Text for analysis:
%%

Monday, January 28, 2013

A Market Society



Michael Den Tandt writes in this morning's National Post that Stephen Harper's Conservatives:

view every file, including those traditionally related to social justice, through an economic prism – the thinking being that the surest remedy to poverty and related social problems is a job.

Harper believes that the way to cool aboriginal discontent is to give native people a piece of his economic action plan. Economics is at the heart of everything. Harper is, in Michael Sandel's words, committed transforming Canada's market economy into a market society.

Sandel --  a moral philiosopher from Harvard -- claims that the entire world has been moving in that direction:

We live in a time when almost everything can be bought and sold. Over the past three decades, markets—and market values—have come to govern our lives as never before. We did not arrive at this condition through any deliberate choice. It is almost as if it came upon us.

As the Cold War ended, markets and market thinking enjoyed unrivaled prestige, and understandably so. No other mechanism for organizing the production and distribution of goods had proved as successful at generating affluence and prosperity. And yet even as growing numbers of countries around the world embraced market mechanisms in the operation of their economies, something else was happening. Market values were coming to play a greater and greater role in social life. Economics was becoming an imperial domain. Today, the logic of buying and selling no longer applies to material goods alone. It increasingly governs the whole of life. 

People have come to believe that everything can be priced -- which means that everything can be bought and sold. The problem is that, when everything is up for sale, products are devalued. And when you try to sell things like justice, respect, happiness or -- let's face it -- democracy, the results are horrendous:

Why worry that we are moving toward a society in which everything is up for sale?

For two reasons. One is about inequality, the other about corruption. First, consider inequality. In a society where everything is for sale, life is harder for those of modest means. The more money can buy, the more affluence—or the lack of it—matters. If the only advantage of affluence were the ability to afford yachts, sports cars, and fancy vacations, inequalities of income and wealth would matter less than they do today. But as money comes to buy more and more, the distribution of income and wealth looms larger.

%%

Data block:
%%

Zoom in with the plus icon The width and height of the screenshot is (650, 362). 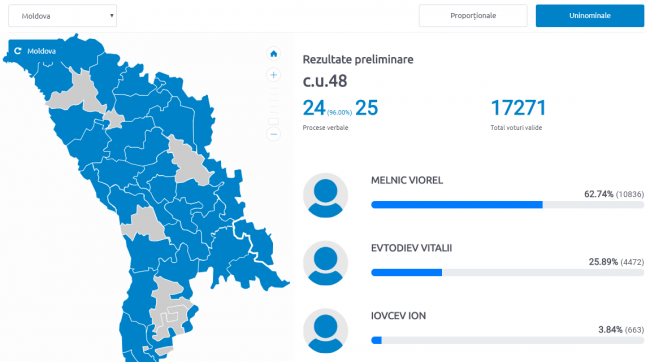tap(274, 75)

%%

Work instruction A: List the things the post on a market society names whose sale, it says, brings horrendous results.
Work instruction B: Say whether each statement agrees with the post on a market society, answering yes or no and quoting the words that decide it: (i) Den Tandt's piece appeared in the Globe and Mail. (ii) Sandel says we reached this condition through a deliberate choice. (iii) Sandel gives two reasons to worry, one about inequality and one about corruption.
Work instruction C: According to the post on a market society, over what span of time does Sandel say markets and market values have come to govern our lives as never before?
The lines after the post on a market society are separate material.

Expected output A: Justice, respect, happiness and democracy.

Expected output B:
(i) No: "Michael Den Tandt writes in this morning's National Post"
(ii) No: "We did not arrive at this condition through any deliberate choice."
(iii) Yes: "One is about inequality, the other about corruption."

Expected output C: Over the past three decades.